## TASK
Print the lines of the data again without changes, beginning at the line that contains "This screenshot has height=812, width=1213." and continuing through the end of the data.

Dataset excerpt

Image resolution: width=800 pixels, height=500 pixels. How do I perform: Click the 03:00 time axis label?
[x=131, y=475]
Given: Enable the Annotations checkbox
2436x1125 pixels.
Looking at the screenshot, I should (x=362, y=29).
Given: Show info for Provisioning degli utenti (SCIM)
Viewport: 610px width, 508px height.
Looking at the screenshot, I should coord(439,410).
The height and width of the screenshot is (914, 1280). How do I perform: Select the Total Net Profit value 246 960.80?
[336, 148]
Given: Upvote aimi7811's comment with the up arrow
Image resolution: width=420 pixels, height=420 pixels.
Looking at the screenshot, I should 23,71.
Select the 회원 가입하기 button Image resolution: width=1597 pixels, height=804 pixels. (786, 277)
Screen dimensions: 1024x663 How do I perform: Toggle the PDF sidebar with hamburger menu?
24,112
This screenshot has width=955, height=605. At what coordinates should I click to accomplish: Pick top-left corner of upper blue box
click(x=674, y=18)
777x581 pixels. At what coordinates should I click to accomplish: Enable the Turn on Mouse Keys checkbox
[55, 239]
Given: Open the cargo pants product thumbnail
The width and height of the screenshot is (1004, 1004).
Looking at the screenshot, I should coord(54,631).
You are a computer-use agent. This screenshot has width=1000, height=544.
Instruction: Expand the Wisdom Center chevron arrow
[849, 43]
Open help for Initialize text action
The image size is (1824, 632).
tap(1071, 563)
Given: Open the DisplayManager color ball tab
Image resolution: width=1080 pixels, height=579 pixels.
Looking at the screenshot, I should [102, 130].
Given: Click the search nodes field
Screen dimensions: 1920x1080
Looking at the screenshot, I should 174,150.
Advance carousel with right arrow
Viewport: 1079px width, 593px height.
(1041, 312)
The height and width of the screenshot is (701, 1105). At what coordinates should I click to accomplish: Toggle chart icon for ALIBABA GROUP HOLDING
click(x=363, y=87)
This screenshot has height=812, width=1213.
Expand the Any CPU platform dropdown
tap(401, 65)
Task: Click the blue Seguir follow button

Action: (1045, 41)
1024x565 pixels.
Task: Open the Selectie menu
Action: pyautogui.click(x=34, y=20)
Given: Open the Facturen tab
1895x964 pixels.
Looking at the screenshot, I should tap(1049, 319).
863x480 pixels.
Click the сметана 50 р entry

## SOLUTION
This screenshot has height=812, width=1213.
Expand the Any CPU platform dropdown
tap(401, 65)
Task: Click the blue Seguir follow button

Action: (1045, 41)
1024x565 pixels.
Task: Open the Selectie menu
Action: pyautogui.click(x=34, y=20)
Given: Open the Facturen tab
1895x964 pixels.
Looking at the screenshot, I should tap(1049, 319).
863x480 pixels.
Click the сметана 50 р entry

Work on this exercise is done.